Be smart about staying hydrated
By now, even the most casual recreational athlete has heard the admonitions to stay hydrated during exercise, especially in the summer.
Yet, some confusion persists because aspects of the research and official recommendations remain, pardon the pun, fluid.
Substances once deemed strictly verboten when it came to hydrating for exercise - caffeine in moderation, for one - now aren't considered quite so detrimental. And fancy carbohydrate- and electrolyte-rich sports drinks, once thought the height of replenishment, in many cases now are usurped by plain old water.
Then there was what some exercise physiologists call the Great Hyponatremia Scare of 2002, when a Boston Marathon participant died from overhydrating. (This dilutes sodium levels in the body.) The death prompted some overly hasty about-faces among some experts on the "drink before you're thirsty" dictum.
Caveats and exceptions abound, of course.
But we've sorted through the contradictions in recommendations from organizations such as the federal Centers for Disease Control and Prevention, the American College of Sports Medicine and USA Track & Field to come up with generally accepted guidelines that runners, cyclists, soccer players and others can follow to stay cool and hydrated during workouts this summer.
Workouts one hour or less
Water, not sports drinks, is sufficient to replace fluids.
Drink 16 to 20 ounces two to three hours before a ride, run or competition.
Drink another 12 to 16 ounces 15 minutes before exercising.
During exercise, drink 5 ounces every 10 to 15 minutes.
Workouts longer than one hour
Consume sports drinks - same quantity as above - that contain 6 percent to 8 percent carbohydrate concentration. Make certain the drinks contain electrolytes to replace lost sodium and potassium.
On longer workouts, take in one gram of sodium per hour. Add sodium to sports drinks, if needed.
Consider chilling or freezing water or sports drinks on long runs or bike rides to avoid the fluid becoming too warm.
Drink 16 to 20 ounces of water or a sports drink just after exercise.
Measuring sweat and dehydration levels
Weight should remain constant pre- and post-exercise. Disrobe and step on a scale before the workout, note weight and repeat the process afterward. If you weigh less, you needed to drink more. If you weigh more, cut down on drinking.
After a long workout, if there are white, chalky streaks on your clothes or face, you are a salty sweater and need more sodium during exercise.

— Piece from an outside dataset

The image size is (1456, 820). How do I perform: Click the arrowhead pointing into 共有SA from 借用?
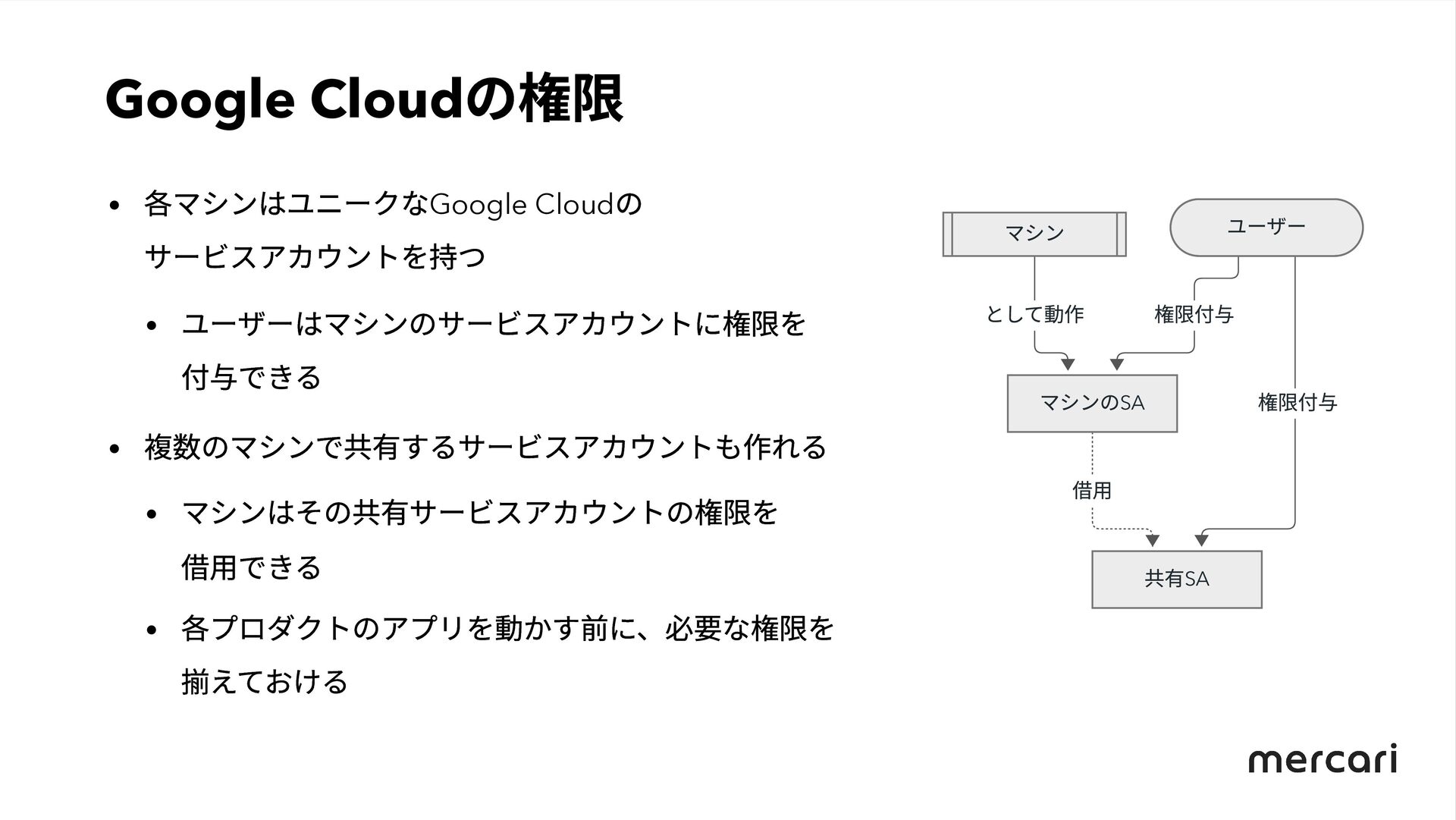tap(1153, 541)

Take the urine-color test: Clear means fully hydrated, light yellow is fine, apple-juice color or darker means varying levels of dehydration.
Other hot-weather tips
Wear loose-fitting, sweat-wicking clothing that will allow air to circulate but protect you from the sun. Avoid cotton.
Wear a hat and sunscreen to protect from direct sunlight.
Refrain from drinking sodas and energy drinks. They contain carbohydrates (sugar) and are not absorbed well. They also contain high levels of caffeine, which act as diuretics. Research has found, though, that three to six milligrams of caffeine before a workout does not impede heat tolerance.